■ **GOAL OF THE EXERCISE**: The records below are to be transcribed exactly, with the pictures removed.

━━━━━ INFORMATION PROVIDED

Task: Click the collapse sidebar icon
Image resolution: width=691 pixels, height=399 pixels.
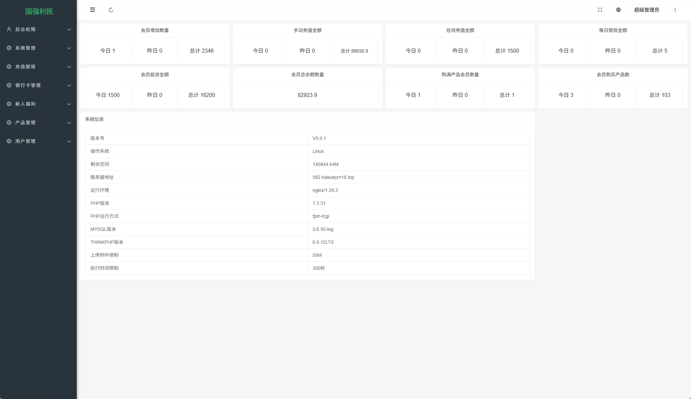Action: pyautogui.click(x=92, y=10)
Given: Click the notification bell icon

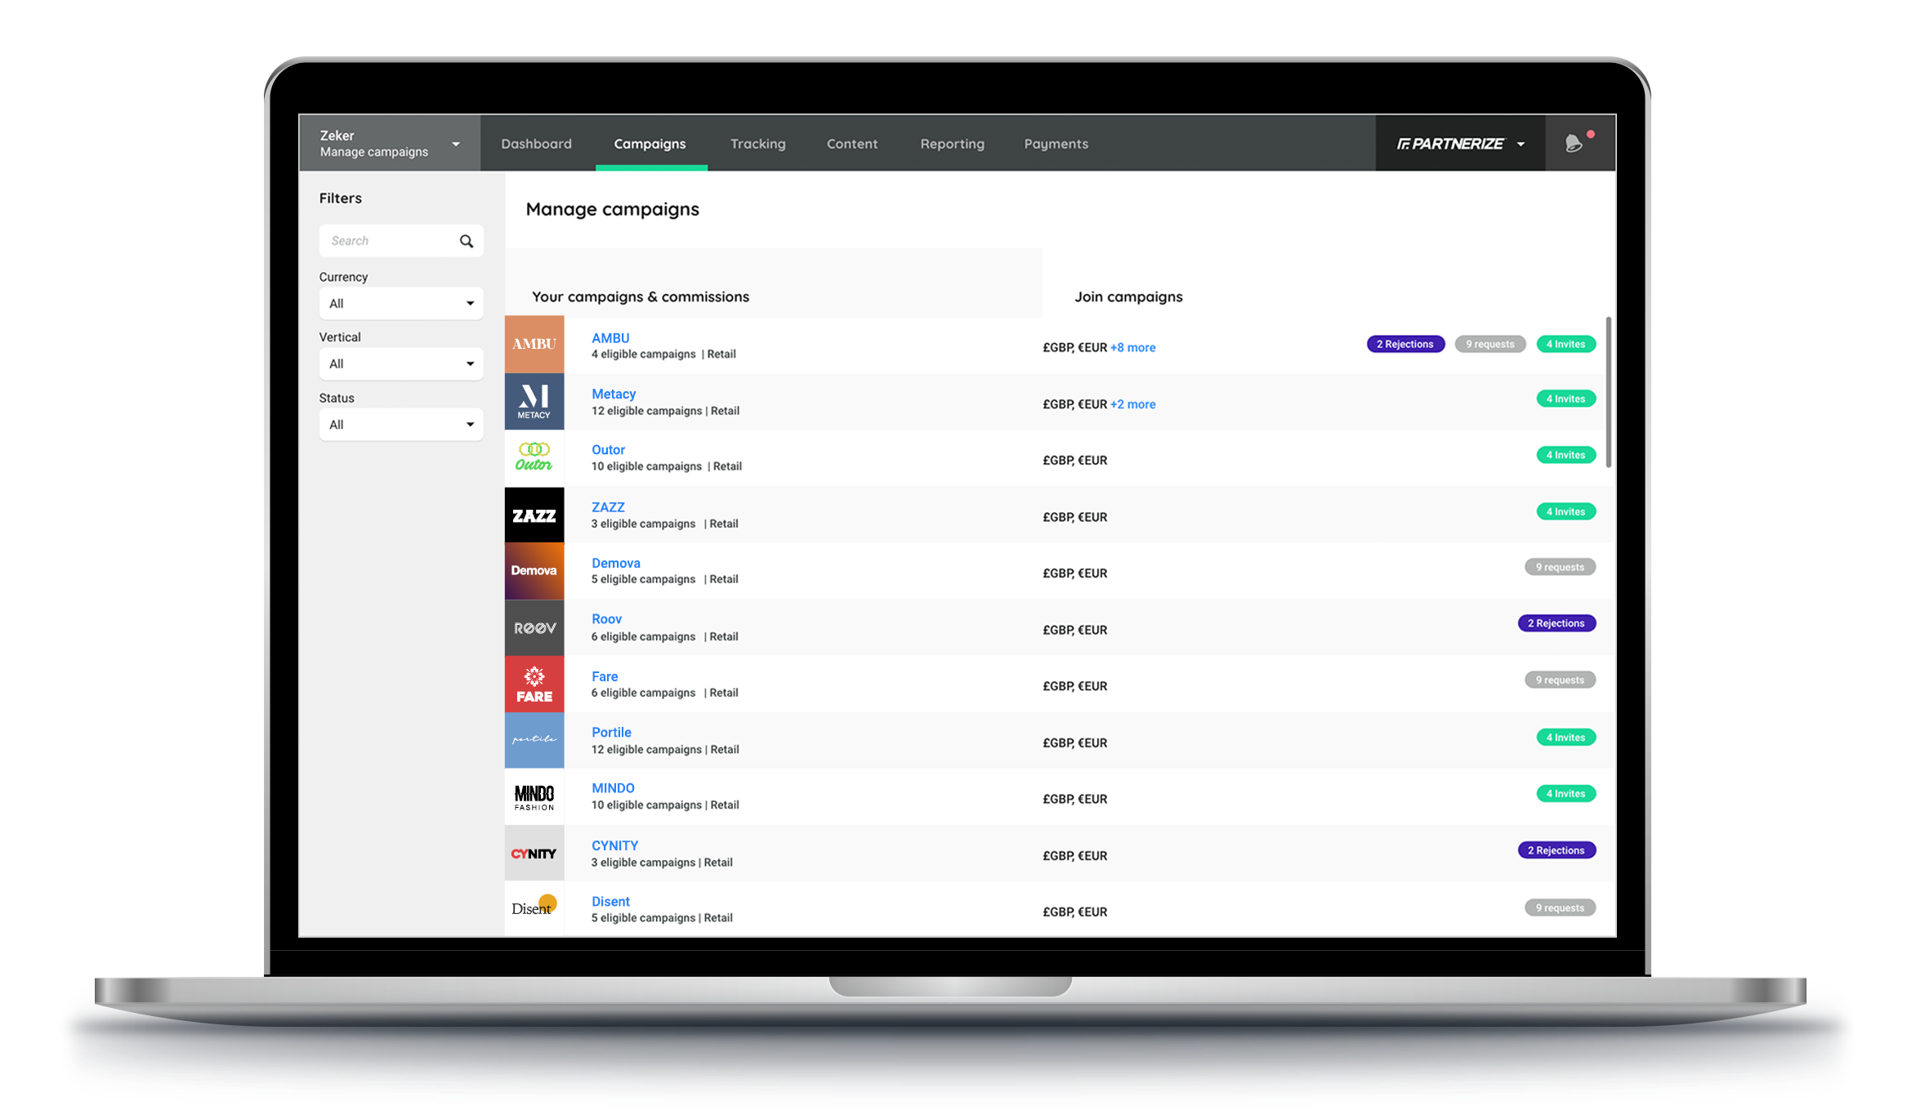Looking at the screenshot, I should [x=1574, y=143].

━━━━━━━━━━

■ **COMPLETED TASK**:
Task: Click the collapse sidebar icon
Image resolution: width=691 pixels, height=399 pixels.
Action: pyautogui.click(x=92, y=10)
Given: Click the notification bell icon

Looking at the screenshot, I should [x=1574, y=143].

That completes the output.